Einstein'ın Evreni Modelleme Şekli

- Blog Yazısı
Einstein, genel görelilik kuramını ortaya attıktan iki yıl sonra evrenin şeklini bulmaya çalıştı. Hiçbir veri bulunmadığından, mümkün olan en basit çözümü varsaydı: Küresel ve durağan bir kozmos...
1917'de, Albert Einstein genel görelilik kuramını ve devrim niteliğindeki yeni yerçekimi kuramını önerdikten sadece iki yıl sonra, cesur bir adım attı ve genel görelilik kuramını Evren'in tamamına uygulamaya karar verdi.
Sorusu basit ama inanılmaz derecede cesurdu: Evren'in şeklini modelleyebilir miyiz?
Cevabını bulmak için, Einstein, yerçekimini bir kütle etrafındaki uzay-zamanın eğriliği olarak tanımlayan yeni ve güçlü kuramından yararlandı. Bir cisim ne kadar büyükse, etrafındaki geometri o kadar çarpıktır ve zaman o kadar yavaş akar.
Einstein'ın mantığı çok açıktı. Teorisi ona Güneş'in kütlesinin etrafındaki uzayı nasıl büktüğünü hesaplamasına izin verdiğinden, kütlenin Evren'de nasıl dağıldığını modelleseydi, şeklini hesaplayabilirdi.
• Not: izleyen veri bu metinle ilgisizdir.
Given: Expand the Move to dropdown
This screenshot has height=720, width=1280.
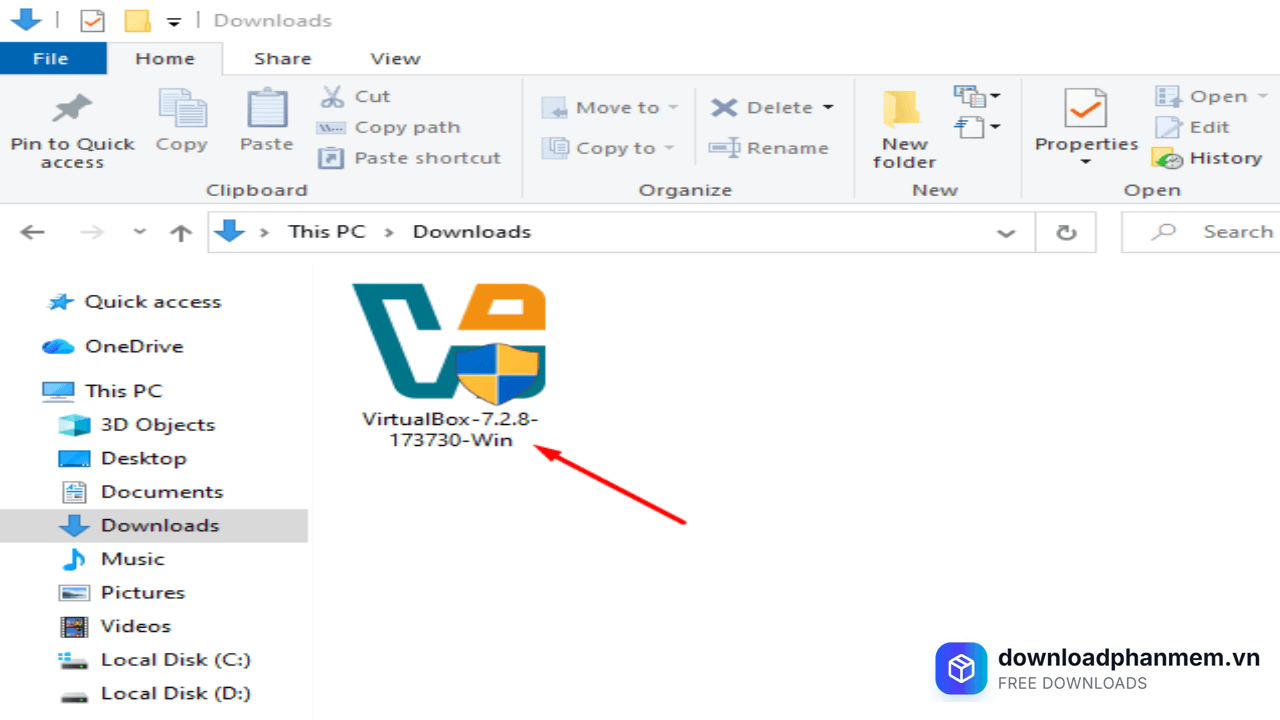Looking at the screenshot, I should [x=672, y=108].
Bu Teorisi Evren'deki belirli bir yerle sınırlı değildi ve Evren'in kendisini ölçebilirdi. Şunu hayal edebilirsiniz, Kozmos'un geometrisini hesaplayan bir insan zihni.
Einstein'ın Çılgın Kozmolojisi
Einstein, fikirlerinin ne kadar tartışmalı olabileceğini fark eden ilk kişiydi. 1917'nin başlarında fizikçi ve arkadaşı Paul Ehrenfest'e yazdığı bir mektupta, "Yine... kütle çekim teorisi hakkında beni bir tımarhaneye kapatılma tehlikesine maruz bırakan bir şey yaptım." diye yazmıştı. Einstein'ın önerisi, genel göreliliğin Evren'in tamamına uygulanmasıyla başlayan ve bilim insanlarının Kozmos'un yapısını ve evrimini incelemesine olanak tanıyan kozmolojide yeni bir çağ başlattı.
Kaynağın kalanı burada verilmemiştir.